What I learned from #iamremarkable with Google

I signed up to be a part of this workshop out of a happy accident. I had a very different idea about what I was going to learn there. I thought I will get to learn ‘Tips and Tricks to Promote myself better’ rather I got to learn that my own mindset was standing in my way of showing up and embracing my own achievements. So here I am today to lovingly challenge you to embrace your stories and your achievements too.

We believe we are uncourteous or even impolite if we are trying to brag about our achievements or what we have to offer. We don’t want to be perceived as someone who is preoccupied with him or herself. So we try not to talk about the things that make us remarkable, we dull down our light and dumb down our stories or experiences. The same thought patterns apply to someone who is trying to share their stories and their accomplishments.

In addition to that, we often downplay our successes and the things that come easy to us. We forget the things which are coming easily to us are maybe a huge milestone for someone else. Quite a few examples I can think of now that I’m trying to articulate it but I’ll share this one – I never struggled with the technical side of things so I assumed that it came easily to everyone else too but I’ve seen people struggling with that.

Attending #iamremarkable made me question the way we look at someone who is self-promoting and sharing what makes them remarkable. Talking about accomplishments could be in a way challenging the social perception around self-promotion and I’m a big believer of challenging the cultural norms. I believe, we all get to decide what works for us and what doesn’t, what feels right for us and what doesn’t.

The most interesting part of the workshop was looking at the stats and learning how women who are assertive often receive a social penalty, described as bossy and aggressive. On the other hand, men who are assertive are considered as go-getters. Discussing gender-based bias led to the conversation of how bias affects decision making and the stats showed a definite pattern there. The more diverse a group is the more productive, innovative and creative the outcomes are. We also discussed how the lack in diversity in companies both gender and ethnic terms are 29% more likely to underperform in terms of profitability – which wasn’t surprising but definitely an eye-opener. Reminded me of Huma’s article on Why simple living and minimalist lifestyles need to be more inclusive. Also, here I would like to shine some light on #RepresentationMatters And Other Thoughts and #InfluenceInclusivity by Rabya Lomas.

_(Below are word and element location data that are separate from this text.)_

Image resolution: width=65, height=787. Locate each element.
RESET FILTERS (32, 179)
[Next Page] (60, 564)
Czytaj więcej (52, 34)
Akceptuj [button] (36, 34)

Here are a few ways to challenge those old thought patterns:

  • The things that we’re afraid to share, the ones we want to hide, or the ones we want to minimize are the very things that connect us, that make us feel less alone, that inspire, that remind us that we are human. How about holding some space for yourself and others around you for that connection and to simply be human?
  • When someone shares their accomplishments and their stories instead of thinking how self-involved he/she is try thinking, ‘He/she did really good. What can I learn from that?’ and challenge the way we look at or think about someone who is sharing their accomplishments and promoting themselves.
  • Opening up conversations, asking for feedback and giving honest constructive feedback could be a start to make it okay to talk about the things we have to offer – the things that make us remarkable. Also, it is going to challenge us and our beliefs around our accomplishments not being good enough to be celebrated.

A sentence that struck me the most from our facilitator, Mette Knak, was, ‘It’s not bragging if it is based on facts.’

#iamremarkable has inspired me to encourage you to speak about your accomplishments, your story, what you have to offer and practice self-promotion more in your creative work and life. It has also given me the confidence to speak about my story, my accomplishments and what I have to offer and promote myself more and better.

In conclusion, accomplishments do not speak for themselves. Learn from how others are doing it. Improve a little better every time. Challenge each other. Hold space for each other. Challenge cultural norms. Keep track of accomplishments, big or small. Share what you have to offer in a way that feels right for you and remember, you get it if you ask for it.